Aura Zaadz works

                                                              Photo © Aura Zaadz

 

 

 

Sur mon forum BDSM italien préféré, il est un sujet de discussion qui met le feu aux poudres.

Quelqu’un, s’adressant uniquement à « ceux et celles qui dominent », leur a demandé de raconter la dernière fois qu’ils avaient pleuré, les mettant au défi d’oser le faire…

 

Il s’est fait « ramasser », comme on dit, par tous, dominant (e) s et soumis (es), pour avoir montré un tel esprit de la vision du « maître », de la « maîtresse », en posant une question tendancieuse qui visait à charger ce rôle d’inhumanité.

 

Cependant (et est-ce vraiment seulement pour ne pas rentrer dans son jeu ?) je constate qu’à ce jour, après plus d’une semaine, aucun (e) n’a répondu à la question…

 

Et pourtant, ils/elles pleurent aussi…puisqu’ils/elles le sous-entendent et qu’il ne nous viendrait pas une seule seconde à l’idée d’en douter…

 

Foin de belles déclarations sur la forme, ils/elles auraient pu la narrer cette dernière larme, vous ne pensez pas ?

 

Je comprends tout à fait, BDSM ou pas, la pudeur qui voile les pleurs.
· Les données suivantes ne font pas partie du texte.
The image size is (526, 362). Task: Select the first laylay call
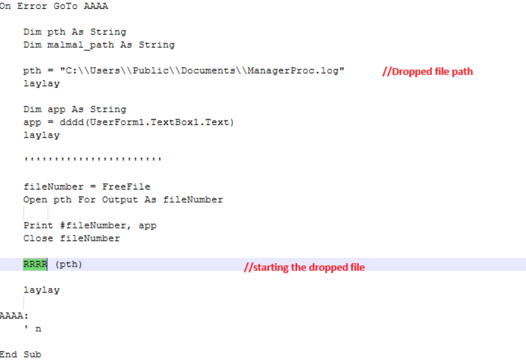pyautogui.click(x=41, y=83)
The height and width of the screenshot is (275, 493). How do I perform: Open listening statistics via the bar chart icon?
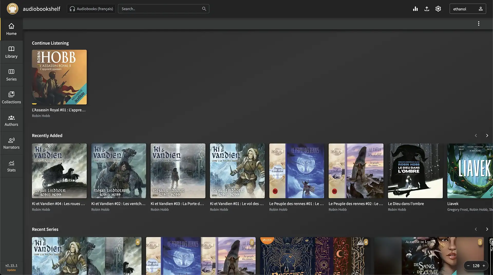415,8
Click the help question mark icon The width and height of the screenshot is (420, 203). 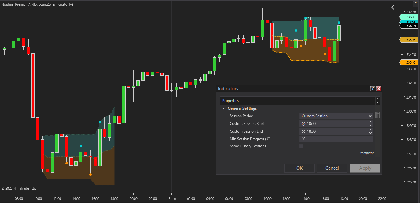[x=373, y=89]
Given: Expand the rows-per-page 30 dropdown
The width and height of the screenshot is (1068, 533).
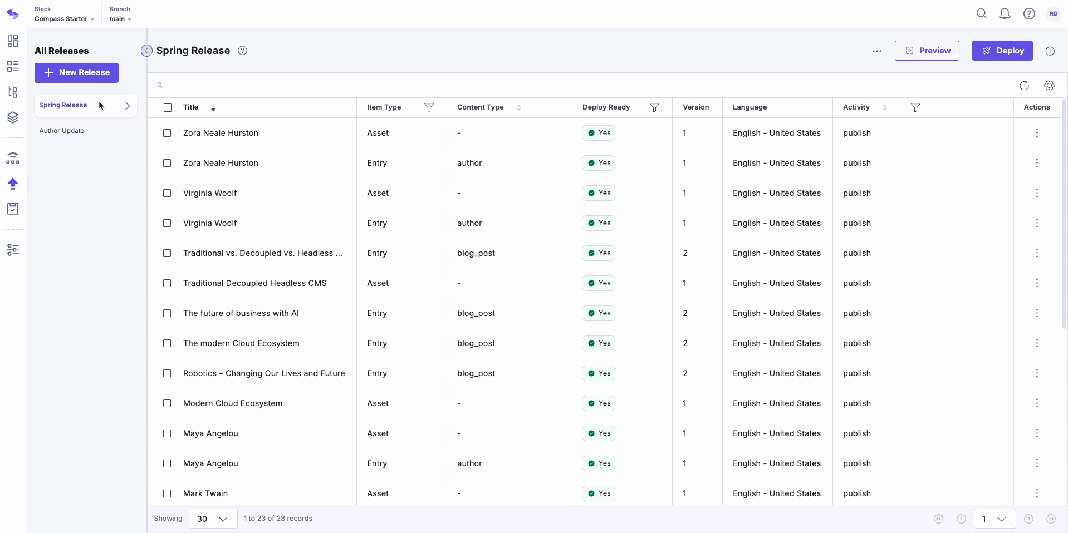Looking at the screenshot, I should click(x=213, y=519).
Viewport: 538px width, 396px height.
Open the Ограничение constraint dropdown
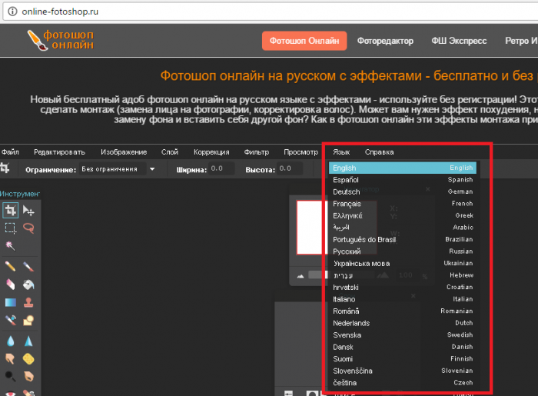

Mais bon, il y en a, comme moi (et je pense des « dominants » et des « dominantes » aussi), qui pleurent au cinéma.

Alors...

 

En perdraient-ils, selon vous, leur « aura », leur charisme, leur influence, leur carapace, leur toute-puissance,  en un mot leur « sceptre de dominants » à « se dire » ainsi  devant un public des deux « teintes »?

 

J’ai tenté de frapper les trois coups en faisant part de mes ultimes sanglots, bien que non concernée (de par mon rôle) par le débat.